**Exercise description:**
From the records below, please repeat exactly the line that has "Task: Click the orange edit/rename icon", the line that has "The image size is (909, 1073).", and every line between them, and nothing else.

[Saved data entries]

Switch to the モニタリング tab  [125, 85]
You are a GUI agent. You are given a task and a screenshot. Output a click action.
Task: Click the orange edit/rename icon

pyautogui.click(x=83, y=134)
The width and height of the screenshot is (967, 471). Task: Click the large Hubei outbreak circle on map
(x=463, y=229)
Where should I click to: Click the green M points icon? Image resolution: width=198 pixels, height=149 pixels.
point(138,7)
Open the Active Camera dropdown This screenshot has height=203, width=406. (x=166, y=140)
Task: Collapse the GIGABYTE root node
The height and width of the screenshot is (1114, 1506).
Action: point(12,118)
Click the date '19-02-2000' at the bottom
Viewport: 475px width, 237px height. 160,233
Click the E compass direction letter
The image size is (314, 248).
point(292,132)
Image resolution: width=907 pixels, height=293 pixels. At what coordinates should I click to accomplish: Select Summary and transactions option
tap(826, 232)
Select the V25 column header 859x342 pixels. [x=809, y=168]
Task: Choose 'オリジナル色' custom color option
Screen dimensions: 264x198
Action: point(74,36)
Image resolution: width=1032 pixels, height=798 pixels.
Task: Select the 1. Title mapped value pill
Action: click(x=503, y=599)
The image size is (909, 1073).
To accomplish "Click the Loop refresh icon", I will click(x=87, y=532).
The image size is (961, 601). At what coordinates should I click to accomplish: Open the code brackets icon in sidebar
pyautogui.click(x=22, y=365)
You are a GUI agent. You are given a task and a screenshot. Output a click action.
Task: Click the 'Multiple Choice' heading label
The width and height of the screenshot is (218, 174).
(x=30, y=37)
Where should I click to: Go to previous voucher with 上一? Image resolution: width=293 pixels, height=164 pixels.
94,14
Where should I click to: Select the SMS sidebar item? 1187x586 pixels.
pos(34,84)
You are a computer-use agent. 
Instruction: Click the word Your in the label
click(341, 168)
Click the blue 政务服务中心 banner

**Result:**
Task: Click the orange edit/rename icon

pyautogui.click(x=83, y=134)
The width and height of the screenshot is (967, 471). Task: Click the large Hubei outbreak circle on map
(x=463, y=229)
Where should I click to: Click the green M points icon? Image resolution: width=198 pixels, height=149 pixels.
point(138,7)
Open the Active Camera dropdown This screenshot has height=203, width=406. (x=166, y=140)
Task: Collapse the GIGABYTE root node
The height and width of the screenshot is (1114, 1506).
Action: point(12,118)
Click the date '19-02-2000' at the bottom
Viewport: 475px width, 237px height. 160,233
Click the E compass direction letter
The image size is (314, 248).
point(292,132)
Image resolution: width=907 pixels, height=293 pixels. At what coordinates should I click to accomplish: Select Summary and transactions option
tap(826, 232)
Select the V25 column header 859x342 pixels. [x=809, y=168]
Task: Choose 'オリジナル色' custom color option
Screen dimensions: 264x198
Action: point(74,36)
Image resolution: width=1032 pixels, height=798 pixels.
Task: Select the 1. Title mapped value pill
Action: click(x=503, y=599)
The image size is (909, 1073).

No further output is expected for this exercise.